• [Excerpted records]
########################################

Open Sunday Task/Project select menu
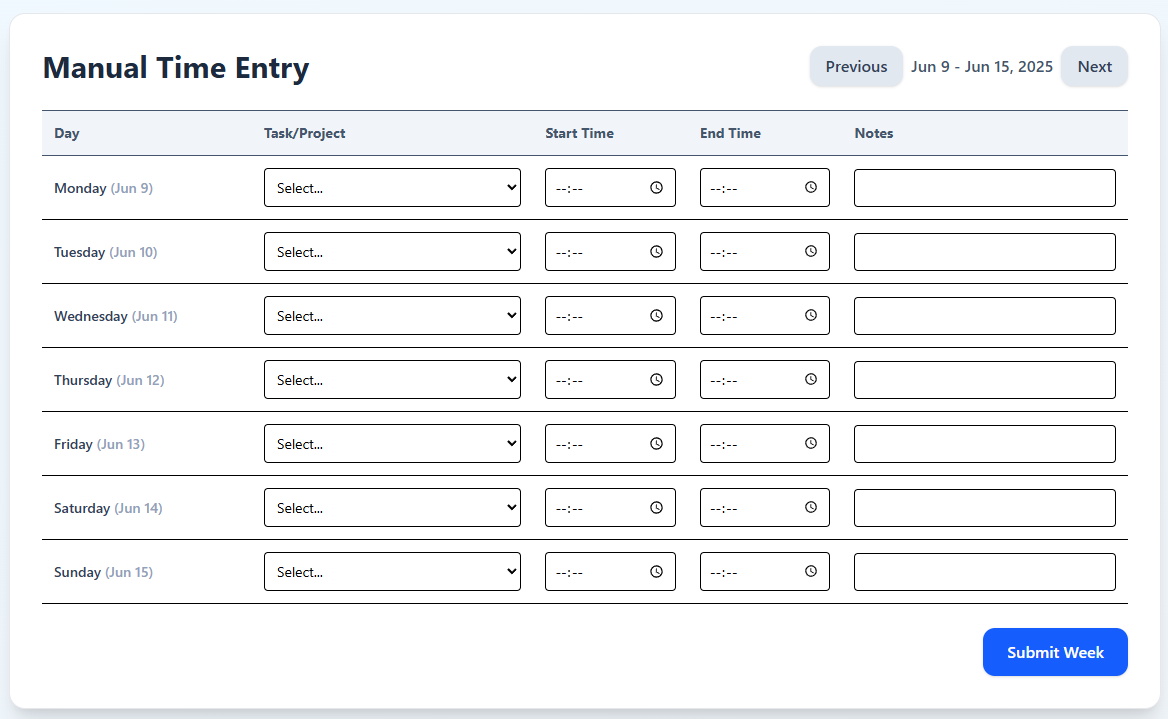The width and height of the screenshot is (1168, 719). click(x=392, y=572)
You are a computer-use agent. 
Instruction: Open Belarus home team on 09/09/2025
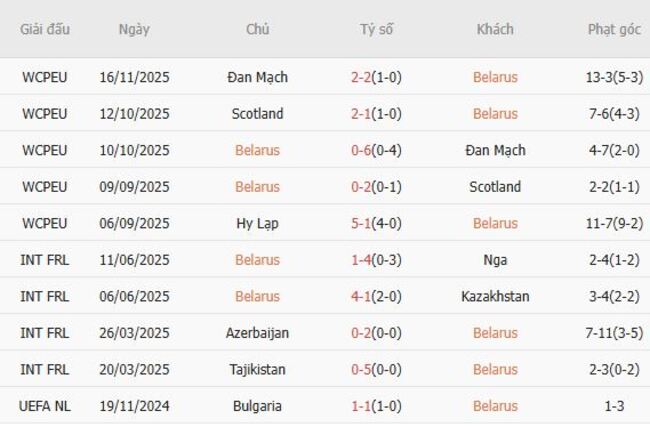257,187
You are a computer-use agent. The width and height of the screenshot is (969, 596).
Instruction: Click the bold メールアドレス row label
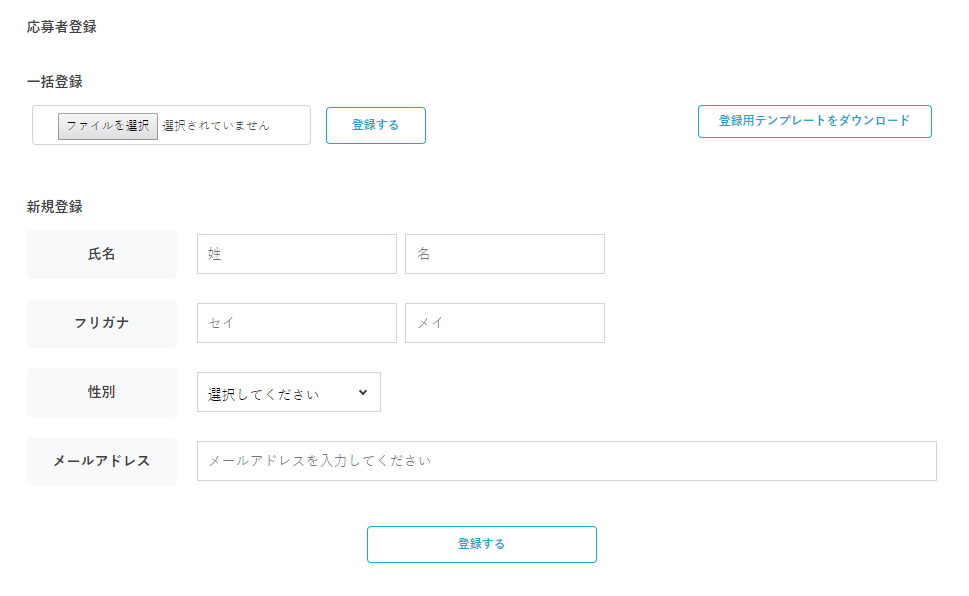[102, 461]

########################################

• [What the exercise asks] Indicate how many lines in the records above contain the word "agent", giving only the number.

• [Answer for the task] 2